Le tangenti e “spese allegre” del capitano Di Guardo provenivano da La Spezia e sono proseguite a Taranto

Il capitano di vascello Di Guardo interrogato dal pm Carbone ha dovuto ammettere di percepire tangenti sin dai tempi in cui rivestiva l’incarico di capo servizio a Maricegesco a La Spezia.

Tutto nasce da un’ intuizione della dr.ssa Valeria Ingenito,  gip del Tribunale di  Taranto, : “Verificare con accuratezza tutti gli appalti gestiti in questi anni dalla Marina”. E’ stato così che, l’inchiesta sulle tangenti pagate da imprenditori a Taranto per ottenere lavori e forniture con i cantieri e le basi militari,  si è allargata a La Spezia.

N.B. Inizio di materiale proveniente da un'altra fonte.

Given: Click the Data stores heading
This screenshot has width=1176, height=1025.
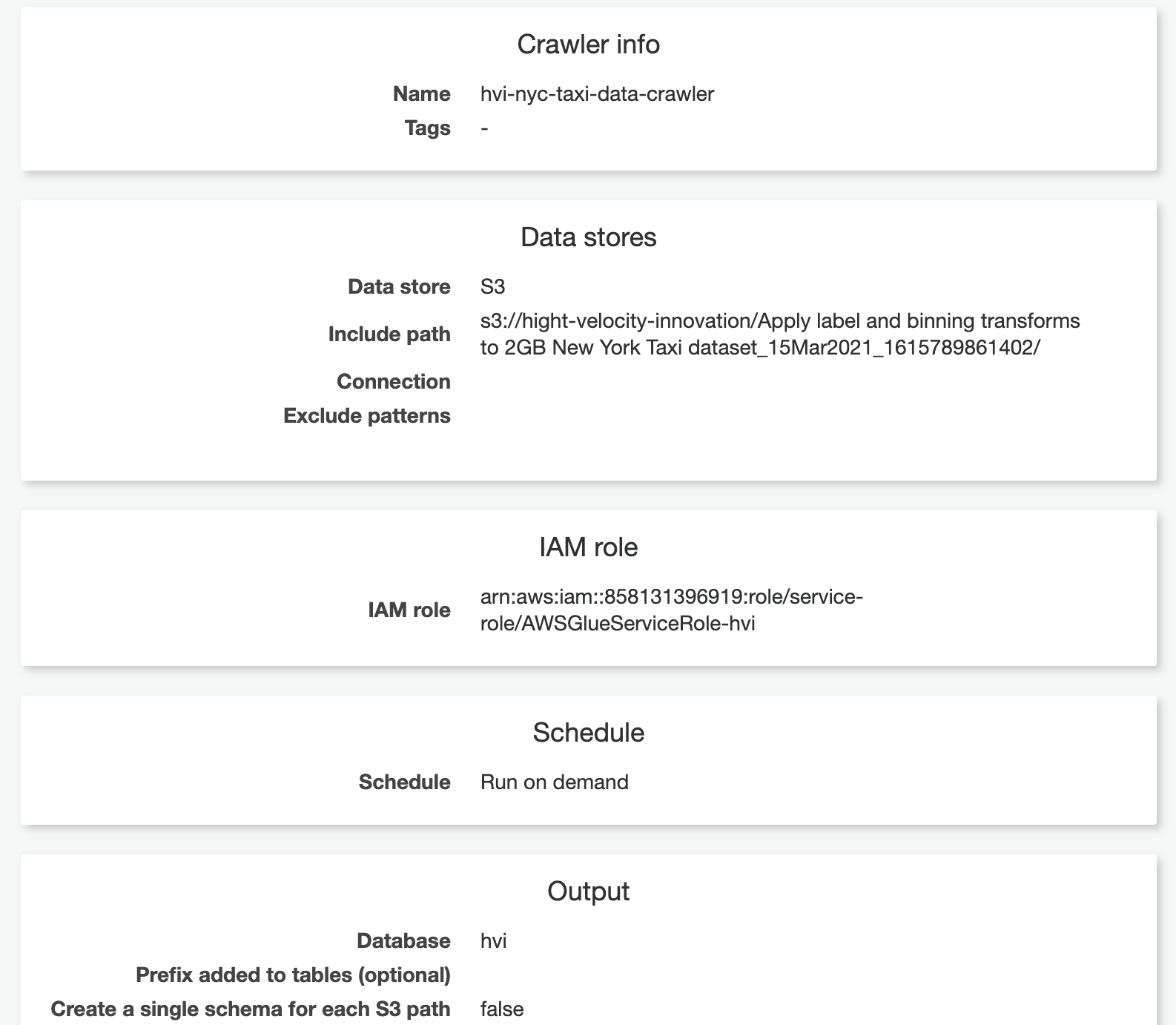Looking at the screenshot, I should tap(588, 237).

Il gip Ingenito aveva firmato il penultimo ordine di custodia cautelare nei confronti dell’ex comandante del Commissariato tarantino, Giovanni Di Guardo, precedentemente in servizio in Liguria, nel Golfo dei Poeti,   aggiunge che l’ ufficiale, residente a Pontremoli, potrebbe non essere “nuovo a tali condotte ed essere semmai abituato a metterle in pratica là dove ha ricoperto ruoli chiave“, compresa quindi  il suo precedente incarico spezzino.

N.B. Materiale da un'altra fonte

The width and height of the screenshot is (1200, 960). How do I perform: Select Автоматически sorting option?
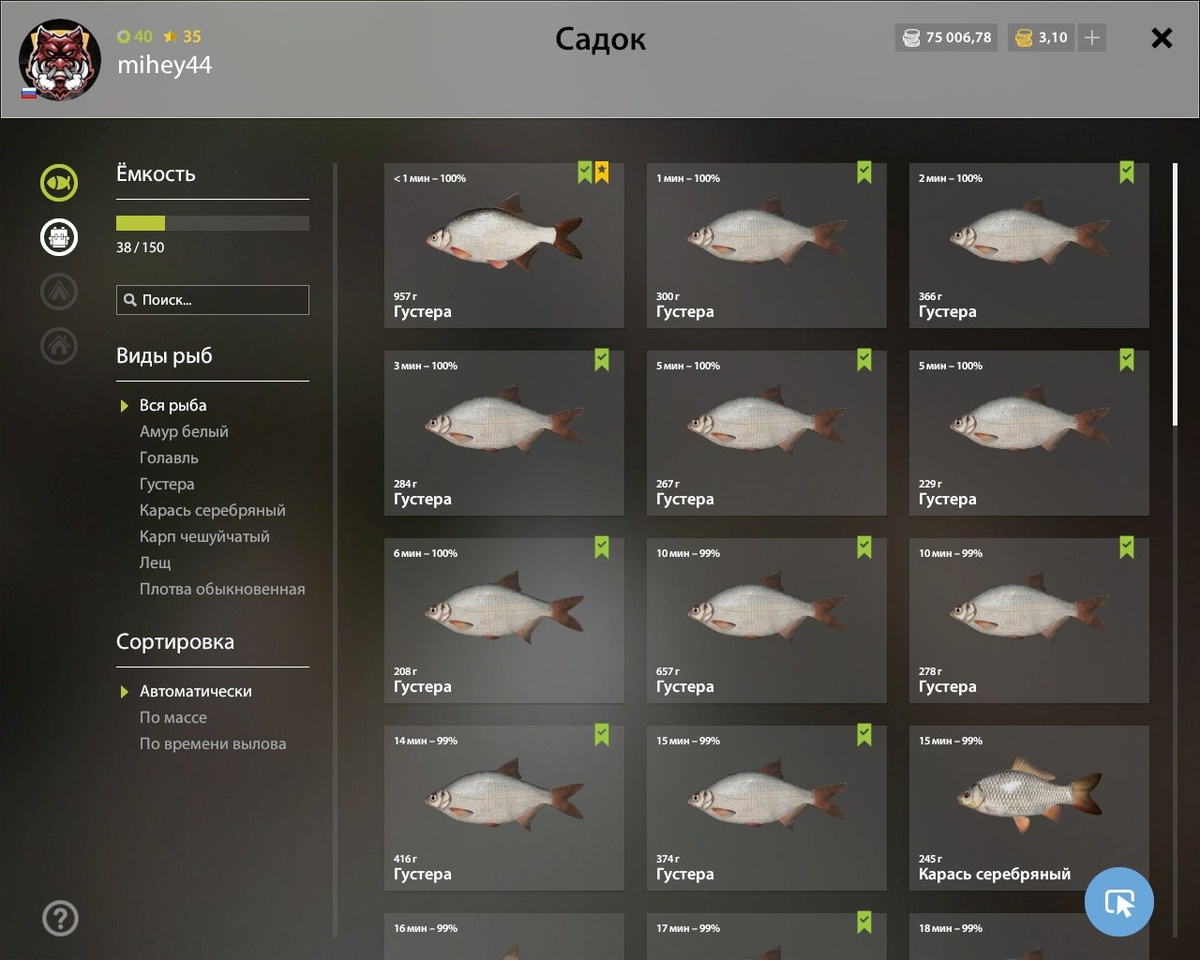[x=195, y=691]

Nel corso delle indagini condotte dalla Guardia di Finanza di Taranto, tre imprenditori hanno ammesso di aver conosciuto Di Guardo, allora capitano di fregata proprio quando era in servizio come capo ufficio amministrativo al Centro gestione scorte navali della Marina Militare a La Spezia, e di avere iniziato a versare tangenti si dal 2010-2011. e la spiegazione viene confermata e condivisa dal giudice per le indagini preliminari Pompeo Carriere nella sua ordinanza con cui ha disposto l’arresto (il terzo) per Di Guardo e altri quattro affaristi-imprenditori. Fra questi il romano Pio Mantovani, socio e procuratore speciale della Ifi srl”, un’azienda romana che  per anni  s’è aggiudicata numerosi appalti per la fornitura di prodotti petroliferi e che, improvvisamente, avrebbe deciso di estendere i propri affari anche al settore delle pitturazioni navali. Era questo il “principale” business, a cui puntavano le ditte disposte a pagare tangenti all’allora capitano di fregata Giovanni Di Guardo ,  ora indagato per corruzione.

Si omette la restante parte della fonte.